Intanto scatta la pre-tattica della vigilia. In un’intervista radiofonica Kamala ha detto di aspettarsi dal tycoon “menzogne e attacchi personali”, secondo il “vecchio copione” usato con l’ex presidente Barack Obama e l’ex segretaria di Stato Hillary Clinton. “Non ha alcun limite nella bassezza e dobbiamo essere preparati”, ha avvisato, anticipando che intende dipingerlo come un “uomo che si batte per i propri interessi, non per gli americani” e puntare sull’unità del Paese. Lui invece l’ha stuzzicata sui social accusandola di tutto, dall’invasione dei migranti al catastrofico ritiro dall’Afghanistan. E ha minacciato “lunghi anni di prigione” a chi imbroglierà nelle elezioni.

I due avversari, che finora non si sono mai incontrati, saliranno sul ring della Abc alle 21 di martedì (le 3 di notte in Italia) a Filadelfia, la città culla della democrazia americana nel cruciale stato in bilico della Pennsylvania, primo stato ad andare al voto anticipato il 16 settembre. Harris ci è arrivata lunedì, dopo essersi preparata meticolosamente per quattro giorni con confronti simulati in un hotel a Pittsburgh, altra città chiave del Keystone State. Il tycoon invece sbarcherà in città martedì, solo poche ore prima del dibattito, dopo diverse interviste tv negli ultimi giorni e qualche seduta estemporanea di “allenamento”.

Sul palco, in piedi e senza appunti o foglietti, con microfono spento quando non è il proprio turno, il confronto sarà tra una 59enne donna di colore figlia di immigrati e un ricco uomo bianco di 78 anni, tra l’ex procuratrice e il pregiudicato, tra la ‘comrade Kamala’ e il ‘weird Donald’, tra un volto segnato da una risata contagiosa e una faccia col broncio perenne.

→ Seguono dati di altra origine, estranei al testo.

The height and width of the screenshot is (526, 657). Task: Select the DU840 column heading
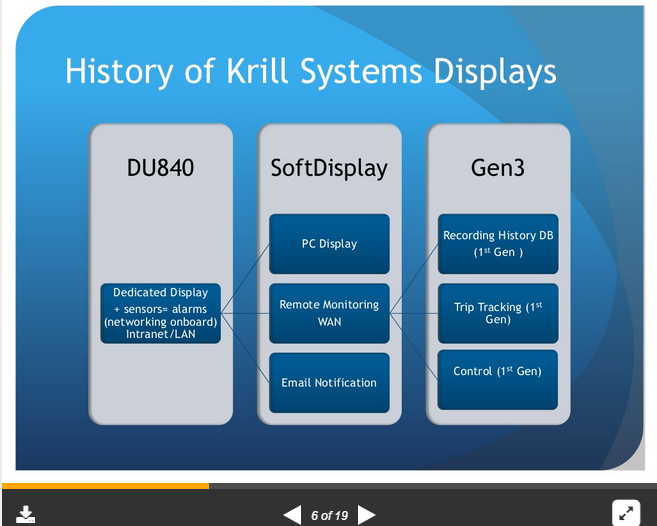pyautogui.click(x=160, y=168)
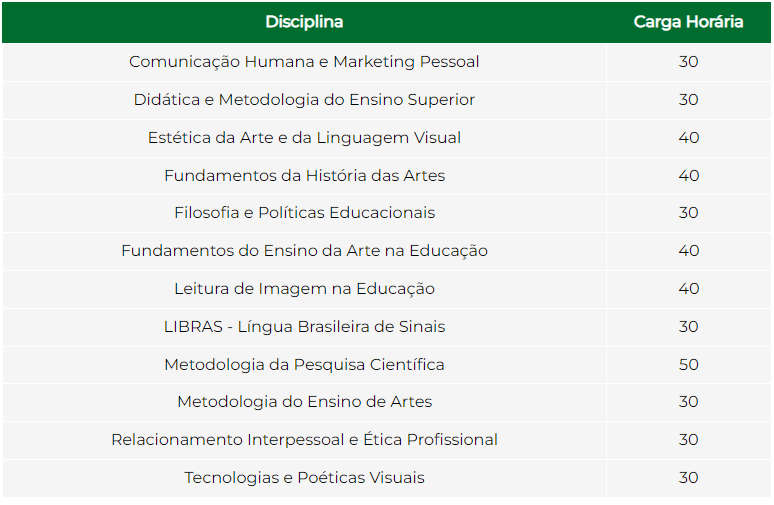Image resolution: width=774 pixels, height=505 pixels.
Task: Click the Carga Horária column header
Action: (688, 22)
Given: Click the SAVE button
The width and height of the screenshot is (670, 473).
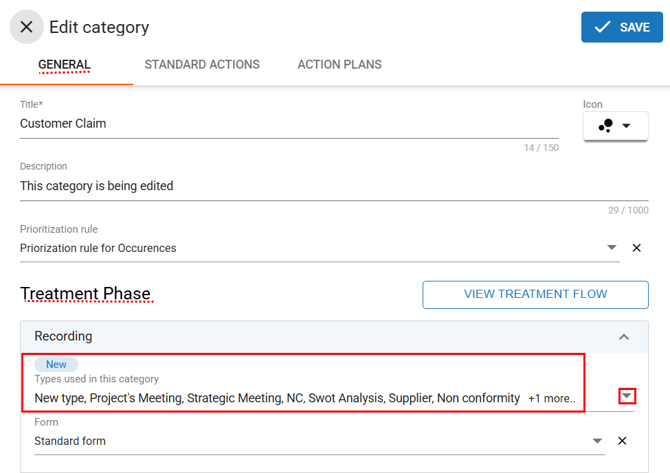Looking at the screenshot, I should click(621, 27).
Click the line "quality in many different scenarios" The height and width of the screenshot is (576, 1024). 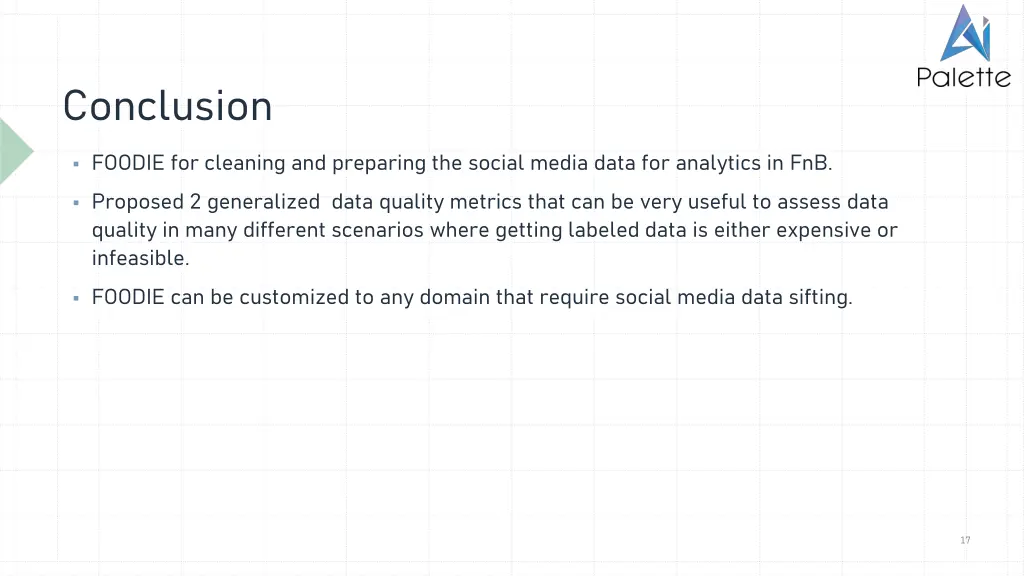tap(494, 230)
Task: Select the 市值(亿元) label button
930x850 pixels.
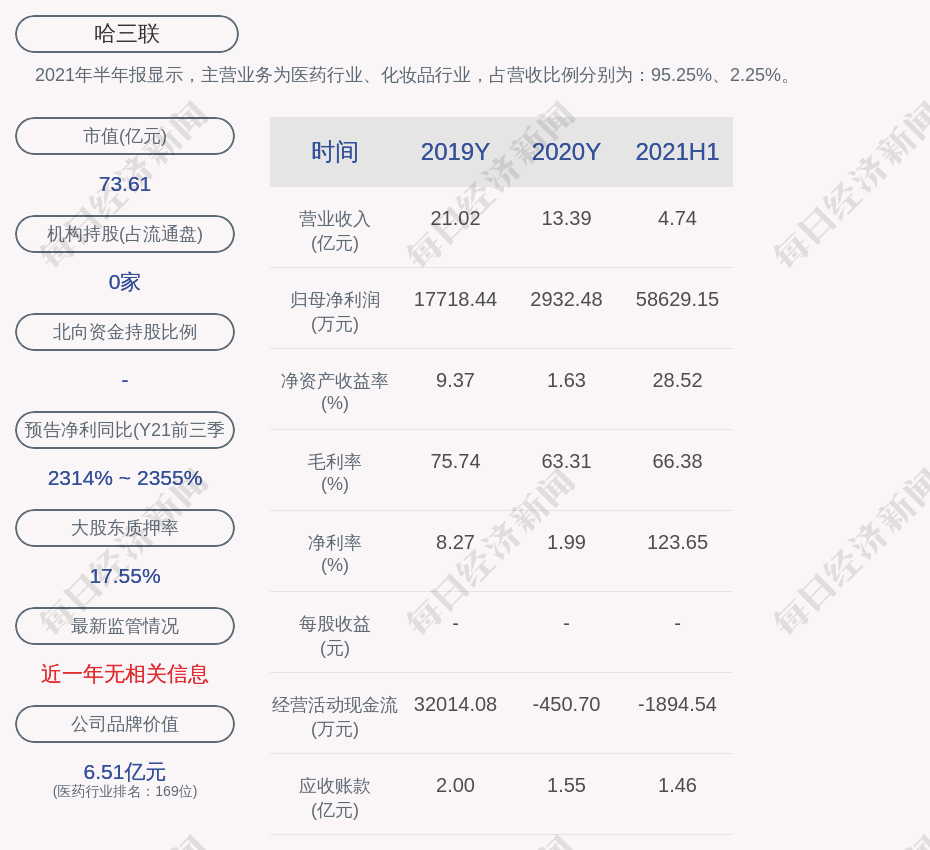Action: click(x=125, y=136)
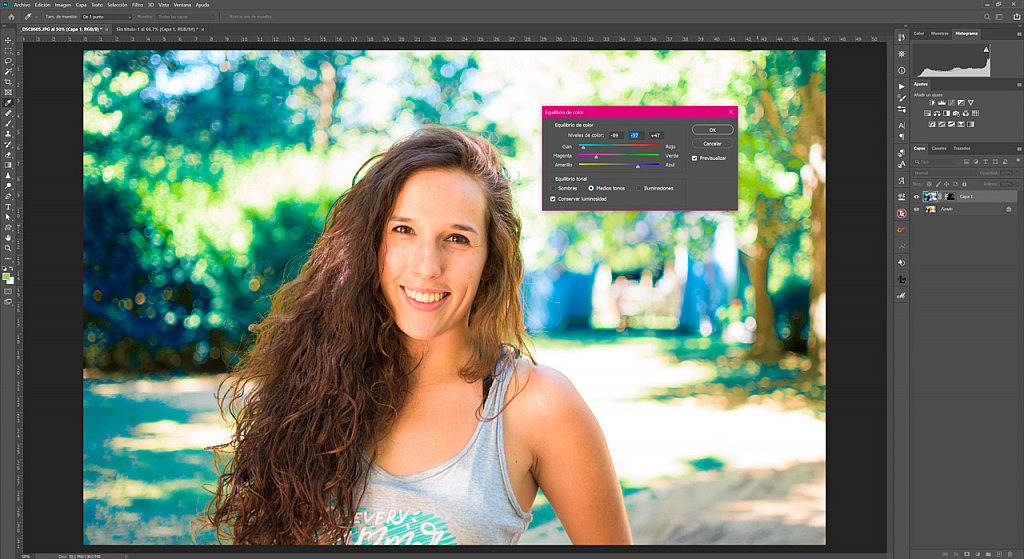Viewport: 1024px width, 559px height.
Task: Select the Eyedropper tool
Action: click(x=8, y=102)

Ma lo scontro sarà soprattutto sui temi: aborto e diritti civili, confine e immigrazione, ricette economiche e fiscali, le guerre a Gaza e in Ucraina, forse anche i veterani e il caotico ritiro da Kabul, su cui si sono riaccesi i riflettori con accuse reciproche.

Per Harris, che finora ha concesso solo un’intervista (col suo vice) sarà un’occasione per farsi conoscere meglio dal grande pubblico (il 28% vuole sapere di più di lei, contro il 9% di Trump) e definire la sua nuova immagine smarcandosi da Biden (il 61% vuole vedere ‘importanti cambiamenti’ dopo questa presidenza) ma senza voltargli le spalle. Per Trump, che padroneggia la tv e ha più esperienza (sei dibatti presidenziali alle spalle), la sfida sarà controllare il suo istinto all’insulto e all’aggressione, cosa che gli riesce ancora più difficile con le donne. Il rischio è l’auto sabotaggio, anche se il microfono spento in questo caso lo aiuterà. “La lascerò parlare”, ha promesso. In ogni caso saranno due stili personali e due visioni dell’America agli antipodi.